*PROBLEM TO WORK ON*: What you write must be the listing below in full, word for word, minus its pictures.

····················

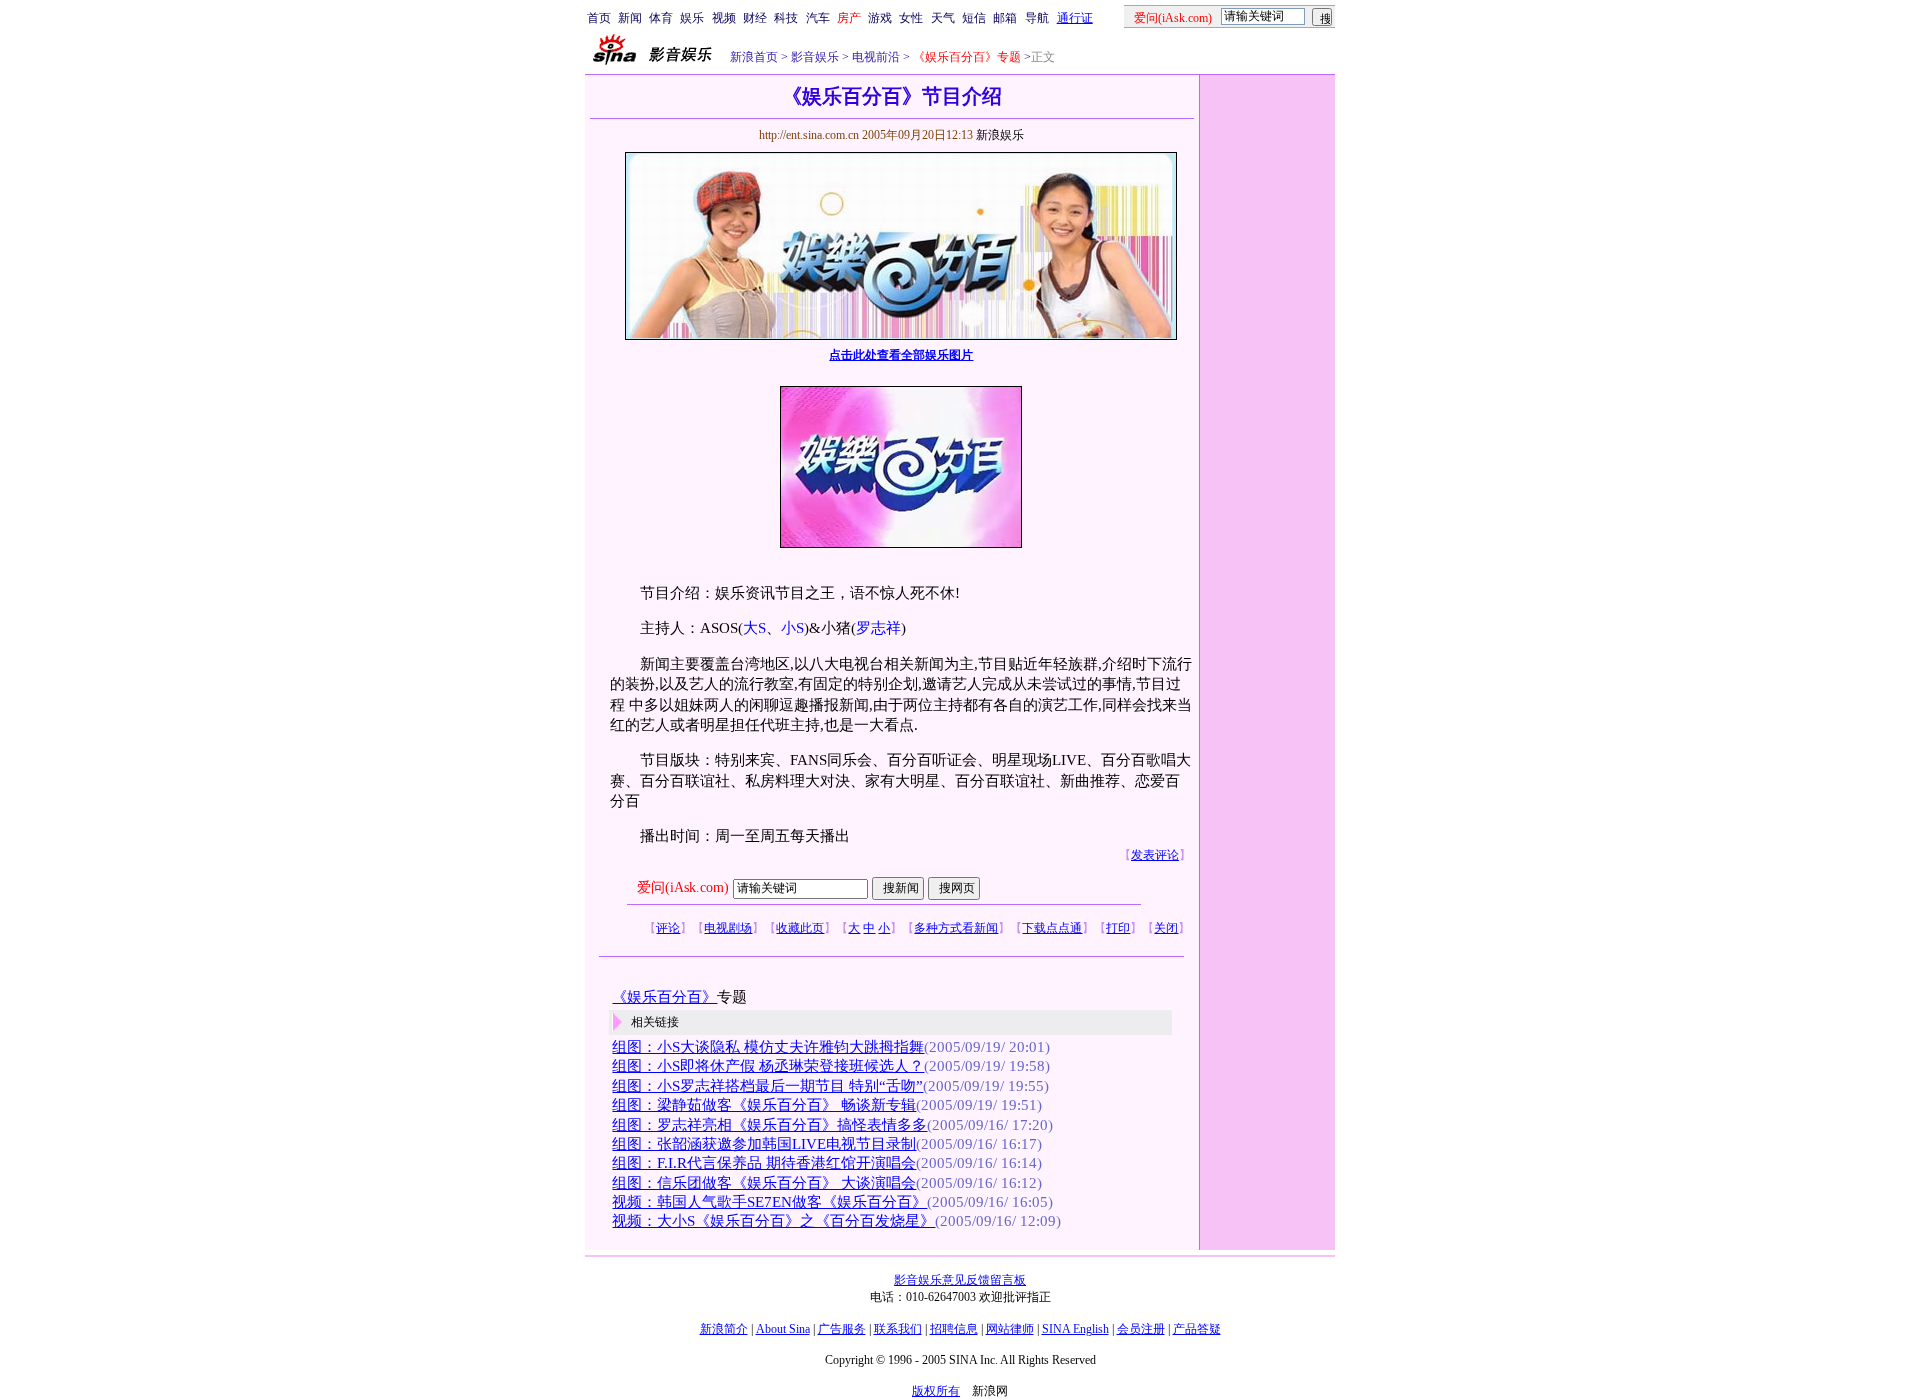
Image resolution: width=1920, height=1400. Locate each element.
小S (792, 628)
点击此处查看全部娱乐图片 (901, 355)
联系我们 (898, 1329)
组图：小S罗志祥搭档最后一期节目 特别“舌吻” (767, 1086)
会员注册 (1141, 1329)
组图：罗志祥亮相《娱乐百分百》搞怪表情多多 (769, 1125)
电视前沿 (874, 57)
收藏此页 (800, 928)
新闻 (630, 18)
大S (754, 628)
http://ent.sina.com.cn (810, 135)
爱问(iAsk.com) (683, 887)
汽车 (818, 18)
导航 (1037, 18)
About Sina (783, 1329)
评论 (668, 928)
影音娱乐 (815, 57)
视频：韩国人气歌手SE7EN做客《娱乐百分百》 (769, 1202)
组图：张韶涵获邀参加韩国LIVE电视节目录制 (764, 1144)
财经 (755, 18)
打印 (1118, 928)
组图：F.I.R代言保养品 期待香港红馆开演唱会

····················

*TASK ANSWER*:
Image resolution: width=1920, height=1400. Locate each element.
小S (792, 628)
点击此处查看全部娱乐图片 (901, 355)
联系我们 (898, 1329)
组图：小S罗志祥搭档最后一期节目 特别“舌吻” (767, 1086)
会员注册 (1141, 1329)
组图：罗志祥亮相《娱乐百分百》搞怪表情多多 (769, 1125)
电视前沿 (874, 57)
收藏此页 (800, 928)
新闻 (630, 18)
大S (754, 628)
http://ent.sina.com.cn (810, 135)
爱问(iAsk.com) (683, 887)
汽车 (818, 18)
导航 (1037, 18)
About Sina (783, 1329)
评论 (668, 928)
影音娱乐 (815, 57)
视频：韩国人气歌手SE7EN做客《娱乐百分百》 (769, 1202)
组图：张韶涵获邀参加韩国LIVE电视节目录制 (764, 1144)
财经 (755, 18)
打印 (1118, 928)
组图：F.I.R代言保养品 期待香港红馆开演唱会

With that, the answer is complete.